(EXTRACTED DATA begins)

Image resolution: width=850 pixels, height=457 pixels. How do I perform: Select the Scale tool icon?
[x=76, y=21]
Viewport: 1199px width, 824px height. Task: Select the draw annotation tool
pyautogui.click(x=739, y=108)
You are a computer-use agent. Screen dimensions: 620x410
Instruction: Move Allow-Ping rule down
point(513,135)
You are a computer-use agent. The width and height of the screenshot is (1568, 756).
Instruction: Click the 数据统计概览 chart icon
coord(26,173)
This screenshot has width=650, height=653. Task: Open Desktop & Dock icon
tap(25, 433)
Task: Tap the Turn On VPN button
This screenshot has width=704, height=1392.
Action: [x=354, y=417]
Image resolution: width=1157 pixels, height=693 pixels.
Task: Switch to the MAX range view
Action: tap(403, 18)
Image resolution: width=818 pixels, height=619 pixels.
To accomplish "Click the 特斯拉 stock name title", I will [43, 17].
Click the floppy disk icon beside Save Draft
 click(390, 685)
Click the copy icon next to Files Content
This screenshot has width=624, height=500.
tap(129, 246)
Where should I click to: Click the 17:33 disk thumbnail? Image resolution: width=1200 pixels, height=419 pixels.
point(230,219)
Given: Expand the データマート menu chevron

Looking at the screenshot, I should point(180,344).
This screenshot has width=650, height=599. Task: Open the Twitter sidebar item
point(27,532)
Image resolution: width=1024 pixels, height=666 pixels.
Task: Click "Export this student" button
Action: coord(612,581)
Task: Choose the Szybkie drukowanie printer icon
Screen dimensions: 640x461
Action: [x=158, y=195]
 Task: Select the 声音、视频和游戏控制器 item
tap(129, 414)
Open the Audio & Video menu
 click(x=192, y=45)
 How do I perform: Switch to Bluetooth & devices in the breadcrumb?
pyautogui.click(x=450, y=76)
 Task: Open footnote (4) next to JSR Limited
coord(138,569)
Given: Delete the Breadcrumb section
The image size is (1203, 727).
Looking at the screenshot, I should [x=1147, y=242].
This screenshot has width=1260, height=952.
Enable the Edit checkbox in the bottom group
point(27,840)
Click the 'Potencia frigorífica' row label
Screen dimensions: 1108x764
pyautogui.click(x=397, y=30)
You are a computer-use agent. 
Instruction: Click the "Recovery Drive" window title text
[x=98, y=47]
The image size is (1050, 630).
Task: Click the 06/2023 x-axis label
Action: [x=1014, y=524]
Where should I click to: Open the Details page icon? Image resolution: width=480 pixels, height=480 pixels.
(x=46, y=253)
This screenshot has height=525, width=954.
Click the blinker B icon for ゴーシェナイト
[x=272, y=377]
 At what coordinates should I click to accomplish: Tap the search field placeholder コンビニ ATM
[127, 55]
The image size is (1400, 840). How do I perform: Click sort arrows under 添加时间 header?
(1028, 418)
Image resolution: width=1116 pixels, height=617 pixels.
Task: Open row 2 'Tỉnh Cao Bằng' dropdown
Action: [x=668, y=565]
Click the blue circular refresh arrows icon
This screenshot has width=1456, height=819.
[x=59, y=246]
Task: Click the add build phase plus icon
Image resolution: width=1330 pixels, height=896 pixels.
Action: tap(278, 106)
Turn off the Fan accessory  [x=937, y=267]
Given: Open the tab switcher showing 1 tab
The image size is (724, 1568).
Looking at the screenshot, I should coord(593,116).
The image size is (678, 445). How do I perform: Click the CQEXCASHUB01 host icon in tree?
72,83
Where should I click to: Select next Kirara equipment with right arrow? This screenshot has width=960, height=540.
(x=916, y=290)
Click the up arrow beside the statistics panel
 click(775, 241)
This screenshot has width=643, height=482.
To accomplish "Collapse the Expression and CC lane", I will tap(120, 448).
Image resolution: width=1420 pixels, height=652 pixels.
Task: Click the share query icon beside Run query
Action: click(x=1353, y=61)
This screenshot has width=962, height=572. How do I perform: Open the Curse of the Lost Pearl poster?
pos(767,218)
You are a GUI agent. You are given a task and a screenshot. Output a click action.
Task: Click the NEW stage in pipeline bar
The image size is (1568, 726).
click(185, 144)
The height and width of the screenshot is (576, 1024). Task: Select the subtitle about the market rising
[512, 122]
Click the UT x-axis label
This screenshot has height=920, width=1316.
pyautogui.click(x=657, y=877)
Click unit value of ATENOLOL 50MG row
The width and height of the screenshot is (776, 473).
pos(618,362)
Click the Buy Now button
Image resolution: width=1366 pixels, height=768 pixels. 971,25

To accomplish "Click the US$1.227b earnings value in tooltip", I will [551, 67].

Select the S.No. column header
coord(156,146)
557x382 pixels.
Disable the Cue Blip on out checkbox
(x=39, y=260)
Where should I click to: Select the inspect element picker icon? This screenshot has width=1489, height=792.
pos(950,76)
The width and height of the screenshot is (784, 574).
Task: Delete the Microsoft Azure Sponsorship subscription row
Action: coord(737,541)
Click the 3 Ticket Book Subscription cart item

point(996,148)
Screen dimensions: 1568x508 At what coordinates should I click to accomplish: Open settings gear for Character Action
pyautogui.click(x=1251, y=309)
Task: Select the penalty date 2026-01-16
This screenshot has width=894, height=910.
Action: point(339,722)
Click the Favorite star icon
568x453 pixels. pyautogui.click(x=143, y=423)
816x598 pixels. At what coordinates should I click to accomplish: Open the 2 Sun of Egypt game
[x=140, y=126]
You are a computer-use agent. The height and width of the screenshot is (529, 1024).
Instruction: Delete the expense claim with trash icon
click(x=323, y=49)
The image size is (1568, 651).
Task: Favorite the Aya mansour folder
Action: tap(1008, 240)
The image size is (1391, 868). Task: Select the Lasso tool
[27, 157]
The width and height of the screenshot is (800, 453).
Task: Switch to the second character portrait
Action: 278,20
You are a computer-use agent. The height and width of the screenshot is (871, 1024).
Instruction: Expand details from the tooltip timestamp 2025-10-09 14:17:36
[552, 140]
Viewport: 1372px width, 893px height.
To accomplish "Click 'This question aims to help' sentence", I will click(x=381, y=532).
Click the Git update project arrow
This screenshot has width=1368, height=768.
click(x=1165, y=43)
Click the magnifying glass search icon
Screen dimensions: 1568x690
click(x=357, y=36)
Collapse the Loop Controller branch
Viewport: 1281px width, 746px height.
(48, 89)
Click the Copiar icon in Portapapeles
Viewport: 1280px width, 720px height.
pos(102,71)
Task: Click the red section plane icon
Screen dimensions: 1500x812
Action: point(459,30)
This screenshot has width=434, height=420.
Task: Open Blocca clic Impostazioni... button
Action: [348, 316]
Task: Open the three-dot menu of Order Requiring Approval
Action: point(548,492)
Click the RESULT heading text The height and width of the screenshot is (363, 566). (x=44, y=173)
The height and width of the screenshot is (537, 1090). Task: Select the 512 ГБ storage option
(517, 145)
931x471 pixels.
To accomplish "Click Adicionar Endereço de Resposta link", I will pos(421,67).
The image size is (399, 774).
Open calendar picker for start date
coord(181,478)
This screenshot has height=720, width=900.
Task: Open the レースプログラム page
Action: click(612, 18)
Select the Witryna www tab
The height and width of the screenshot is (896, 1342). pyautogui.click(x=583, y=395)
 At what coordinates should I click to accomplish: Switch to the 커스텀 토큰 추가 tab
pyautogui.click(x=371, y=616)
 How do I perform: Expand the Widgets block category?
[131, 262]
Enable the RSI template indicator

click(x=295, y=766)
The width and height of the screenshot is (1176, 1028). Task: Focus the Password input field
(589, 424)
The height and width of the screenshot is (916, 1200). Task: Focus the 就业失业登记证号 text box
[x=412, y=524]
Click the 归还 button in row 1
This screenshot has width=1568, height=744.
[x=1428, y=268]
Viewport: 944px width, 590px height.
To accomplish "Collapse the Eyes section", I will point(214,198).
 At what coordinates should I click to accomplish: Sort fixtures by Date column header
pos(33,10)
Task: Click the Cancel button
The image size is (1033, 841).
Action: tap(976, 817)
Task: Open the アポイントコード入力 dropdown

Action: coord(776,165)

(EXTRACTED DATA ends)

*WHAT THIS TASK INVOLVES*
Copy each line of the listing above that includes the word "Turn".

*SOLUTION FOR THIS EXERCISE*
Task: Tap the Turn On VPN button
Turn off the Fan accessory  [x=937, y=267]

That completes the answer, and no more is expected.